Komunitas Sanggar Kelapa
Makassar, FAJARPENDIDIKAN.co.id – Kota Makassar yang kini telah menjelma sebagai kota metropolitan dengan kepadatan penduduk. Di setiap sudut-sudutnya hampir ditemui gedung-gedung pencakar langit. Atas kondisi itu akan sulit rasanya menjumpai suasana alam yang masih asri layaknya sebuah perkampungan di pelosok.

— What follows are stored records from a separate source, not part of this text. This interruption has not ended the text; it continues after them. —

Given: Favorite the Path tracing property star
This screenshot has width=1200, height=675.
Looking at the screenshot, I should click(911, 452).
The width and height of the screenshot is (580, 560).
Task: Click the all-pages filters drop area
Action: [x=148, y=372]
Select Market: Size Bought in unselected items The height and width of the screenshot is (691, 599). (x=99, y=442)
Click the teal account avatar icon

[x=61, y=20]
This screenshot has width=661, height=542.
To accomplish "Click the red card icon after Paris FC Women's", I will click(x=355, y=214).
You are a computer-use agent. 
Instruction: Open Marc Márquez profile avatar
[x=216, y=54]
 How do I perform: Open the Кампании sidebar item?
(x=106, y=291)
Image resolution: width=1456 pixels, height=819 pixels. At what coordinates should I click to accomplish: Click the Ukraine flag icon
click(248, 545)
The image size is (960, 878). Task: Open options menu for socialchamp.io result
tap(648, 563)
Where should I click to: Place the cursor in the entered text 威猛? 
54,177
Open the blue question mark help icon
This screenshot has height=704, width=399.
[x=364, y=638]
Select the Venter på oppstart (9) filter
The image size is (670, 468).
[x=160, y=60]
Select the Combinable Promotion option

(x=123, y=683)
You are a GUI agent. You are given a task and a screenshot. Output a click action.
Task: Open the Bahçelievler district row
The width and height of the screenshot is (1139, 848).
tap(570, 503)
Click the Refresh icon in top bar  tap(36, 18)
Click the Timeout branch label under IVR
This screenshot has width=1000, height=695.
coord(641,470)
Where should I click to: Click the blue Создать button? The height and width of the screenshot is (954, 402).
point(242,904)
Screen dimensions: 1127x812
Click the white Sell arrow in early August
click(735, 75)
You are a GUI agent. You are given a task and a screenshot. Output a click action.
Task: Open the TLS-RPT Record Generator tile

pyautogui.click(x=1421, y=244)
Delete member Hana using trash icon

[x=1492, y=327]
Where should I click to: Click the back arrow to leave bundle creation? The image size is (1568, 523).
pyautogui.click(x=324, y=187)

Namun nyatanya tidak demikian, kita masih bisa menikmati keindahan lingkungan yang begitu alami. Keindahan itu akan kita temui di Kelurahan Lakkang, Kecamatan Tallo. Di sana, ada sungai, ada sawah, empang dan semuanya tertata dengan rapi. Hembusan udaranya mampu mendamaikan jiwa.
Kealamian lingkungan yang masih tersimpan di Lakkang itu dilihat sebagai sebuah kesempatan untuk memperkenalkan kepada anak-anak usia sekolah (SD-SMP) bahwa alam pun bisa dijadikan sebagai sebuah media pembelajaran; media untuk berkreativitas tentunya dengan tidak melukai alam dengan perbuatan-perbuatan yang tak terpuji.
Melalui komunitas Sanggar Kelapa, cita-cita dari Abd. Kadir Jaenlani, Ikhsan Nugraha, Asran Salam dan Muhajir untuk mendirikan sekolah alam dan memberikan sesuatu yang bernilai kepada daerah asal, akhirnya bisa terwujud.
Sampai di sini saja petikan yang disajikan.